Saat aku SD sebenarnya teman bermainku adalah 3 anak lelaki. Hm mugkin
kami bisa juga disebut geng dengan anggota 4 orang termasuk aku. Nusa ini anak
yang kami anggap aneh, karena setelah menguping dari obrolan ibu-ibu,
didapatkan info kalau emosinya tidak stabil. Sering mengamuk hingga melempari
orang tuanya dengan berbagai benda. Aku ingat saat kami akan berangkat
mengikuti SIMA, ada yang berinisiatif untuk mengajaknya. Saat sampai di depan
rumahnya kami berhenti dan saling pandang, menunggu siapa lebih dulu yang
memanggil namanya. Sempat ada yang berkelakar jangan sampai nanti kami
dilempari barang. Sepertinya kami jadi memanggilnya, tapi akhirnya dia tidak
ikut berangkat. Aku jadi ragu info tentang kegemarannya melempari orang benar
atau tidak.

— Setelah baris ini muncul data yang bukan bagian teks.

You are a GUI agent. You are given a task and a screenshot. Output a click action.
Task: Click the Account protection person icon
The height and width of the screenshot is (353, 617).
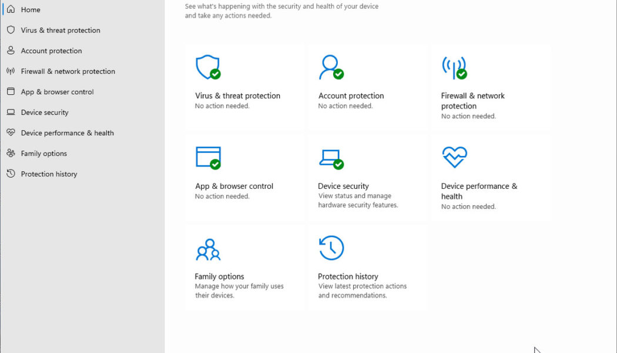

Mungkin suatu waktu aku akan menanyakan langsung.
Aku tidak benar-benar berteman baik dengannya, tetapi cukup kurang ajar
untuk pergi ke rumahnya, lalu meminjam banyak buku serta majalah. Seingatku,
rumahnya adalah rumah dengan buku paling banyak sekompleks. Aku ingat
pernah meminjam seri komik Nabi muhammad SAW dan pernah kecewa karena
koleksinya ada yang kurang. Aku lalu menjadi fans majalah Annida yang amat
kugemari, dan novel-novel islaminya yang lain. Penulis pertama yang kukenal
adalah Helvy Tiana Rosa. Rumah Nusa adalah tempatku memuaskan dahaga akan
membaca. Dan orangtuaku biasa membeli buku dari orang tuaya. Tidak banyak
yang mereka beli. Salah satu buku yang sangat berkesan adalah kumpula cerpen
Helvy Tiana Rosa berjudul Sang Pangeran. Aku masih ingat beberapa judul cerita
didalamnya, cerita pertama adalah Kibere, lalu ada Ciliwung Oh Ciliwung, Surat
Cinta dari Allah, Sang Pangeran, dan kisah tentang anak yang malas sekolah yang
tersadar setelah bertemu pengamen cilik. Aku sadari orangtuaku sendiri kurang
memahami pentingnya literasi, sampai akhirnya kami mengenal seri Harry Potter.
Mungkin karena kondisi ekonomi juga. Selanjutnya, orangtuaku akhirnya
membiarkan aku dan adikku berlangganan majalah Bobo dan bersedia
membelikan buku-buku cerita lebih banyak. Walau mungkin papaku akan
membelikan dengan dahi berkerut. Untuk itu, aku sangat berterima kasih kepada
Nusa dan orang tuanya karena sudah mau meminjamkan buku untuk aku baca :).
Pada akhirnya, pada periode SMP-SMA, Nusa ini kukenal sebagai orang
yang supel, agak cerewet, dan senang menjadi pusat perhatian. Tentu penilaianku
terhadapnya setelah kami berkuliah berbeda. People change, both of us, it can be
the way she act or the way I see her. Ternyata panjang juga ya, aku sudah lelah.
Mari kita lanjutkan besok atau lain waktu jika aku sedang ingin. Aku mau belajar
dulu.

25/10/2020
9.13 WIT
Betulkan, tidak butuh waktu lama sampai aku merasa tulisanku sendiri cukup
cringe. Aku tidak jadi belajar semalam. Setelah menulis, aku makan malam sambil
nonton serial Fargo yang kuulang untuk kedua kalinya, lalu melanjutkan membaca
Sharp Objects sampai akhirnya tertidur. Seharian kemarin aku sama sekali belum
mengobrol dengan seseorang, karena obrolan di pasar tidak benar-benar kuanggap
mengobrol. Aku bersyukur bisa menikmati waktu hanya dengan diriku sendiri. Aku
khawatir jika nanti aku menikah dan punya keluarga sendiri.